The Patriot Post® · It's No Mystery Why NFL Viewers Are Tuning Out
The National Football League, a favorite of millions of Americans, has seen TV ratings drop precipitously this season. While this is certainly not a major concern for Liberty loving Americans, some of whom couldn’t care less about watching overpaid athletes give each other concussions, the reasons for this decline are worth pondering.
What is interesting is that many sports analysts and league personnel are looking at every possible reason — except for the foolish behavior of some players who have decided it’s in their best interest to “take a stand” by kneeling in protest to our nation’s flag and the national anthem.
The Washington Post notes that network and league executives are “scrambling to identify causes” for the drop in ratings that has been the trend up through week five of the regular season. The Post suggests the problem could be that it’s an election year. In 2008, ratings for the NFL dropped 2% for the year’s entirety while in 2000 ratings dropped 10%. “During the first five weeks of this [season],” the Post says, “ratings have declined 15 percent compared with the entirety of last year.”
The Post also suggests that ratings could be falling because — get this — there is a lack of stardom in the NFL. Players such as Peyton Manning, Marshawn Lynch and Tom Brady have either retired or been suspended from the game and their non-appearance on TV is allegedly causing viewers to lose interest in the game. What about the other stars, or rising ones who come on the scene every year? They don’t have an impact on viewers?
Some analysts point out that the market is fragmented by games being aired on Thursday, Sundays and Mondays and that many of the season’s matchups have been “uncompetitive or underwhelming.” While all of these reasons could cumulatively be causes for NFL ratings to drop, the Post failed to point out what’s likely the primary reason for it. Many viewers are outraged over the actions of some of the NFL’s player’s lack of patriotism and downright disdain for our nation.
Indeed, the actions of San Francisco 49ers quarterback Colin Kaepernick, among others who’ve imitated his deplorable behavior, received no mention from the Post’s sports analysts.
Writing for National Review, columnist Victor Davis Hanson lays out his view of Kaepernick’s behavior: “His fad of ritually trashing the United States has now saturated millions of living rooms. His anti-American tirades and adolescent stage act enraged viewers, even after the refusal to stand for the anthem spread throughout the league without criticism from the NFL hierarchy — odd, given the now fossilized red/white/blue star-studded NFL logo.”

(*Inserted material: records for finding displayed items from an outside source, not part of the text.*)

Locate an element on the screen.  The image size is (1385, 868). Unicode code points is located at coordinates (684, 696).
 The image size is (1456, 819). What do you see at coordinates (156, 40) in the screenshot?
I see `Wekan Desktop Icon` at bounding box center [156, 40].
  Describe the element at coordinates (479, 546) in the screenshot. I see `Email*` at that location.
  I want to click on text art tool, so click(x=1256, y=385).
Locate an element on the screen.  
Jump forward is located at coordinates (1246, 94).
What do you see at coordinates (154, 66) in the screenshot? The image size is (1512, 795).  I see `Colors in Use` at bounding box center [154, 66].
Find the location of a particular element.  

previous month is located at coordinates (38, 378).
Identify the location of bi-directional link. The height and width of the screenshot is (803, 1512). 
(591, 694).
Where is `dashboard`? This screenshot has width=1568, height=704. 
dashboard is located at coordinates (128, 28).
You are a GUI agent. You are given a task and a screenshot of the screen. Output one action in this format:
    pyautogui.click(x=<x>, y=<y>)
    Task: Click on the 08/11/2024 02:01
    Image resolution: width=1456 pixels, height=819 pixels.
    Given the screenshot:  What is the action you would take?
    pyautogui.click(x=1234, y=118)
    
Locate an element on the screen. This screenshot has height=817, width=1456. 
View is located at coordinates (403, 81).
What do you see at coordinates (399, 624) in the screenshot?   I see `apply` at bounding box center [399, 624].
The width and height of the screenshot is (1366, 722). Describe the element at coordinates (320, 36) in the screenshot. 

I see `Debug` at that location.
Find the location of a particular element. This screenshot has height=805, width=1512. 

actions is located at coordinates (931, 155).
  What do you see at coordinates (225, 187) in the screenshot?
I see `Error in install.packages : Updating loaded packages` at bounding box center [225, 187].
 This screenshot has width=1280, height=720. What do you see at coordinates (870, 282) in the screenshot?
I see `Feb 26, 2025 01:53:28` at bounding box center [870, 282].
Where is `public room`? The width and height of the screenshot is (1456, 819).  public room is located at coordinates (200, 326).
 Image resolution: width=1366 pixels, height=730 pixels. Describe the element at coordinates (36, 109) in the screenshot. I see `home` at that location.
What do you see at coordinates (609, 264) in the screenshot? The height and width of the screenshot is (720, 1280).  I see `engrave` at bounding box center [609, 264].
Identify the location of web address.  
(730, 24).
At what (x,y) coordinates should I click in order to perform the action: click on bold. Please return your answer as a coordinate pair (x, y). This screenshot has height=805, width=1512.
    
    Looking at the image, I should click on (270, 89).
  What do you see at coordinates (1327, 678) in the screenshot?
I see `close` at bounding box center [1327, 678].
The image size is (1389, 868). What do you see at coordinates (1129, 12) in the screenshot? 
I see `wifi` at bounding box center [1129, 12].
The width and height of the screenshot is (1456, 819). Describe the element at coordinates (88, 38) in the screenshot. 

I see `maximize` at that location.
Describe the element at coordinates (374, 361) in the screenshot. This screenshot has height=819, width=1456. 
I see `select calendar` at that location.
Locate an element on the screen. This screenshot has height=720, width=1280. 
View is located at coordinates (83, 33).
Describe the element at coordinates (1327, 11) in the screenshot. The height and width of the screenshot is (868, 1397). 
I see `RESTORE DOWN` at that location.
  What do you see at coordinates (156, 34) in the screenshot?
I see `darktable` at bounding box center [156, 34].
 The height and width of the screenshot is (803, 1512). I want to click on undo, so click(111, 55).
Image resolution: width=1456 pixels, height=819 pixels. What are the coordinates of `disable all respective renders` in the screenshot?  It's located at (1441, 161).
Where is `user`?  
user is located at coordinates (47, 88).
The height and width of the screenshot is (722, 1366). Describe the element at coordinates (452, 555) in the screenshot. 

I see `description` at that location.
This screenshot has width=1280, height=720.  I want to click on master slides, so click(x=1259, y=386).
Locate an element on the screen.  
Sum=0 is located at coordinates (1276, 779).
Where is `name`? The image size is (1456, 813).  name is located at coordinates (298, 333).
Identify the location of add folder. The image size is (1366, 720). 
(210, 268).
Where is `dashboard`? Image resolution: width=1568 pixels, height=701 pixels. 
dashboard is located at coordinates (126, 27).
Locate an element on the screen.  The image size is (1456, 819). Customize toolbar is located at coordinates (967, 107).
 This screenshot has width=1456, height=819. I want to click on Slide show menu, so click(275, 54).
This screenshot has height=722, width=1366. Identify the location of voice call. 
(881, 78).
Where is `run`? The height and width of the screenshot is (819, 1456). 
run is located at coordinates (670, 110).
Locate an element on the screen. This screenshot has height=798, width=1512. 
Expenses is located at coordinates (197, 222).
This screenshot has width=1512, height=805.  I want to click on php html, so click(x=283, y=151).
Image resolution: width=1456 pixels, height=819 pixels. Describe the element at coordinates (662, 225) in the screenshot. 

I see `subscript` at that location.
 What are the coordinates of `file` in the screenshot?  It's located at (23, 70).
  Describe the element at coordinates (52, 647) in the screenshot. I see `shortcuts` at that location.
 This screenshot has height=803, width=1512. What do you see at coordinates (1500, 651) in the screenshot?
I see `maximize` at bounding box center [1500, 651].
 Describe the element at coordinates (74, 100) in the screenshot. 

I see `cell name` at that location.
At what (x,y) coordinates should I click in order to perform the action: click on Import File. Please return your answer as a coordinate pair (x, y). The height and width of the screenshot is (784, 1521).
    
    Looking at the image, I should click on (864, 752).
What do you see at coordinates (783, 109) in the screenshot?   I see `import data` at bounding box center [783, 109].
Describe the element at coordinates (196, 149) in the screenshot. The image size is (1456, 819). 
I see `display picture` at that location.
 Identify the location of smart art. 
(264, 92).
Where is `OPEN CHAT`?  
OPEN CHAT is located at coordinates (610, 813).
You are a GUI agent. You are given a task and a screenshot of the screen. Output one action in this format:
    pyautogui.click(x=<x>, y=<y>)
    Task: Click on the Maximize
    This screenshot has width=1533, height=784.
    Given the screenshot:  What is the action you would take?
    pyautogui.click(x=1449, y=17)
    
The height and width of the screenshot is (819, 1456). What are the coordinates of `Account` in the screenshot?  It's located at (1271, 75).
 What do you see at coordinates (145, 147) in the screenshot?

He further notes that “the NFL has a long history of insisting that all political messaging and behavior remain taboo and absent from the turf, from expressing support for fallen police to patriotic demonstrations.” Apparently not anymore. The NFL and its executives have turned a blind eye to Kaepernick and little has been said and nothing has been done to thwart his un-patriotic, un-American behavior.
The NFL is actually in denial that player protests have anything to with the drop in ratings. In fact, as David French writes, the league claims that “its own ‘data’ shows that player protests are not a factor, that fans aren’t tuning out because the league is relaxing its notorious restrictions on player self-expression so long as those players are social justice warriors.”
The league is alienating its fan base by refusing to deal with these social justice warriors, who are drawing attention to themselves and their political views instead of the game they are playing.
Fortunately, a huge contingent of the fans in Buffalo were having none of it, chanting loudly, “USA! USA!” when the visiting Kaepernick decided to protest the national anthem by kneeling. After the game Kaepernick stated, “I don’t understand what’s un-American about fighting for liberty and justice for everybody, for the equality this country says it stands for.”
Actually, he doesn’t understand history. He doesn’t understand that the very flag and anthem he is protesting is the flag that millions of American Patriots have died for, to secure his right to express his contemptuous political views. Perhaps he should visit a third-world country or a communist country to see what no Liberty and no justice really looks like.
The NFL should consider making it a league rule that players will stand for the national anthem or not play. Dallas Cowboys owner Jerry Jones implemented that rule for his team and at least one hockey team in the NHL has done the same. It’s simple; if you can’t stand for the national anthem and pay respect to the flag and those who fought and died for it — and the Americans paying through the nose to watch you play a game — then feel free to sit on the bench. If the player doesn’t like it then they can find another career that pays them millions. Until then, TV viewers have better things to do.